Stroke survivors hoping to regain mobility more quickly are signing up to have electrodes implanted in their brains.

Stanford University’s School of Medicine is one of 21 medical centers participating in a nationwide project to study how these electrical cranial implants could speed the recovery process for 174 stroke survivors.

One group of subjects will receive traditional rehabilitative therapy, while the other group will have surgery installing electrodes temporarily on the surface of their brains. For them, a pacemaker-like device will deliver a low-volt charge during physical therapy, according to Jamie Henderson, director of stereotactic and functional neurosurgery at Stanford.

"The brain has the capability to reorganize, and the idea behind cranial therapy is that the electricity helps to speed that process," Henderson said.

When Judy Walsh had a massive three-day headache in April 1999, she didn’t realize she was having a stroke; she took Tylenol, hoping it would go away. Then, one morning, she fell down in her apartment. At the emergency room, she discovered she had lost function on the left side of her body.

Months of physical therapy gave her enough mobility to function on her own, but she couldn’t do many of the things that gave her life meaning — like hold her grandchildren.

"My arm was still too weak, and nobody trusted me to hold their kids," Walsh said.

Walsh signed up to participate in the study at Northstar Neuroscience, the company organizing the electrode-based research. Within six weeks, she noticed major improvements.

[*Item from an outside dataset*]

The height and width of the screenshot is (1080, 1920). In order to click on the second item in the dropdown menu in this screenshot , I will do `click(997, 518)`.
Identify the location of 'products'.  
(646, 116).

"When I had [the electrodes] in, I could not tell that it was working, and when they took it out I didn’t feel any different, but my arm was stronger," Walsh said.

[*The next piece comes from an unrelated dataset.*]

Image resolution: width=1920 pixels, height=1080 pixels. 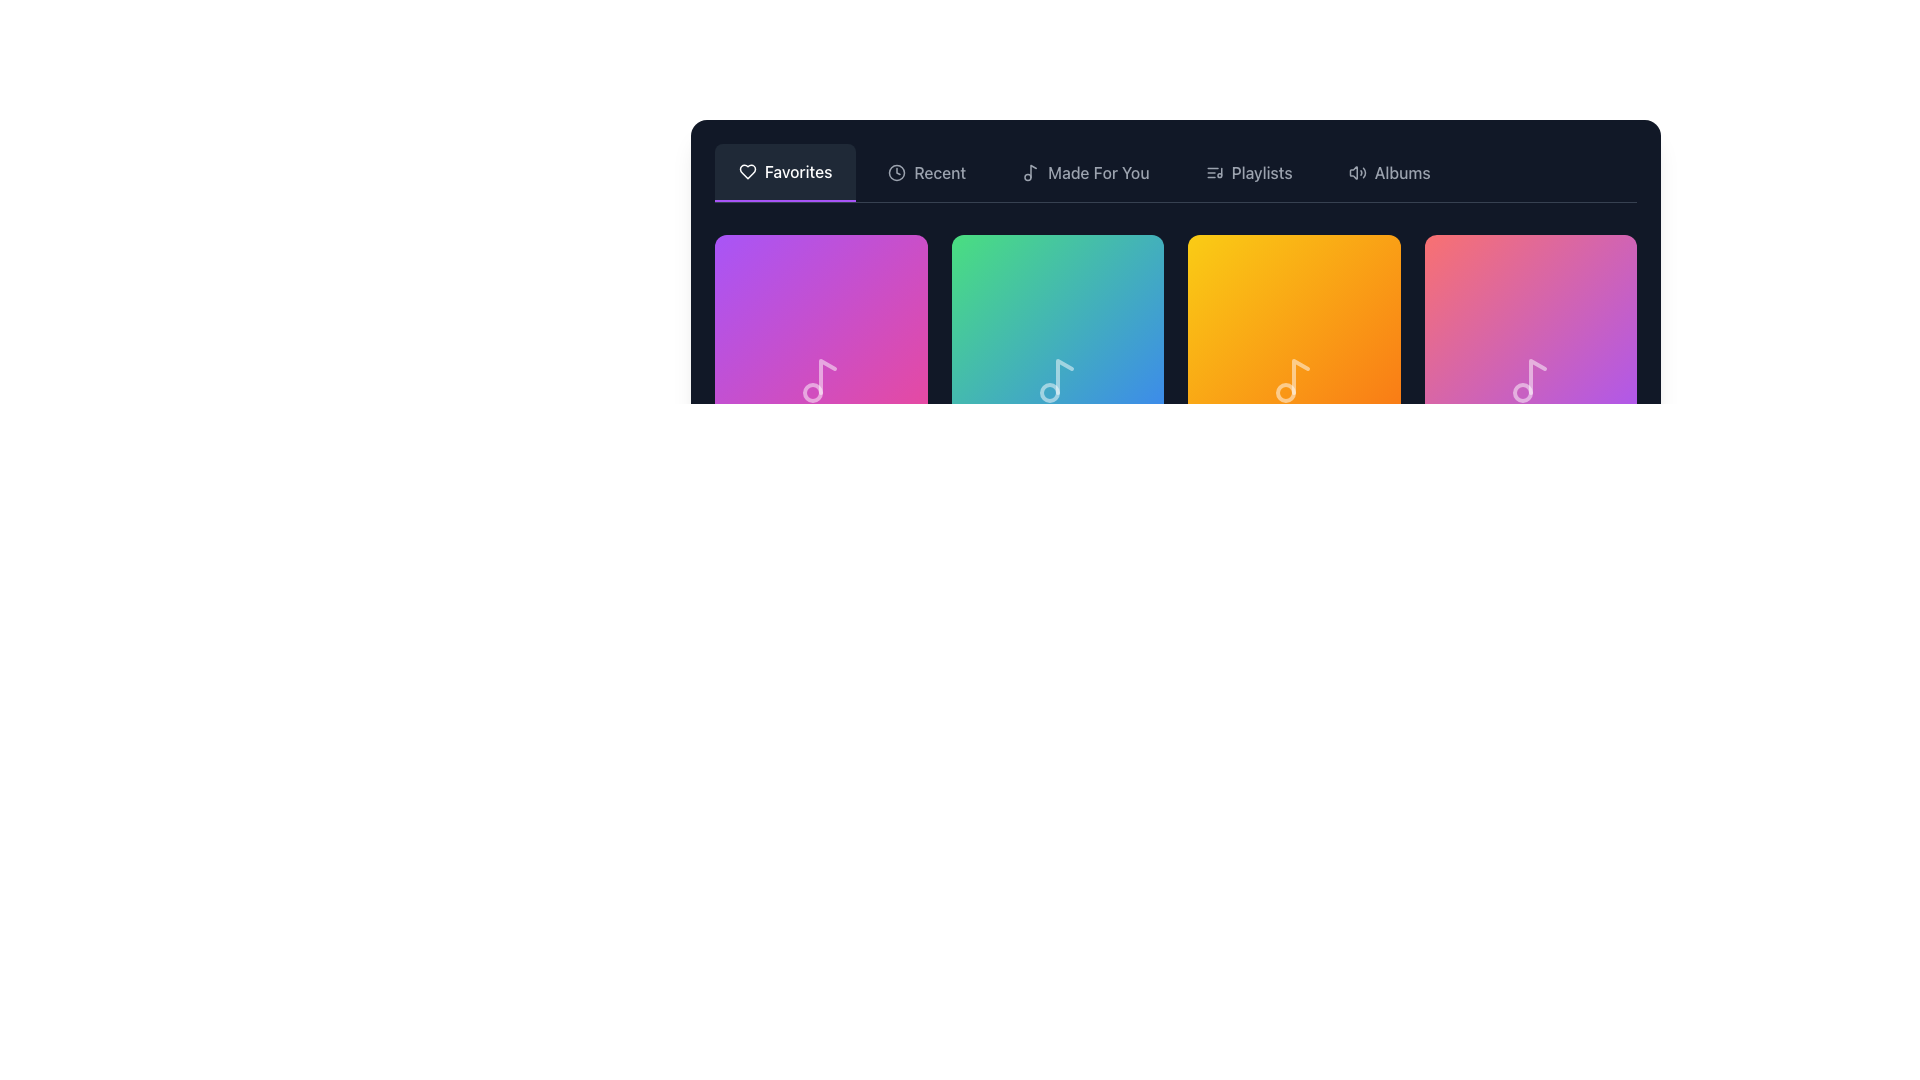 What do you see at coordinates (821, 340) in the screenshot?
I see `the first card in the horizontal list of gradient-colored cards below the tab navigation bar` at bounding box center [821, 340].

Doctors at the stroke center at Peninsula Medical Center in Burlingame see at least one new patient per day, according to Robert Telfer, a neurosurgeon at the center. Many patients must undergo a battery of therapies just so they can bathe, dress and brush their teeth again.

"These therapies are very helpful, but it depends on the type of stroke to a large extent," Telfer said. "A lot of people need to relearn how to do things."

The experimental therapy has already been tried on 32 patients. Researchers found that patients who received cortical stimulation during rehabilitation improved 15 to 30 percent in standardized test scores of hand and arm function. The control group patients improved 0 to 12 percent.

Patients had few side effects from the implants; most of the risks associated with the therapy are related to undergoing surgery, according to Henderson.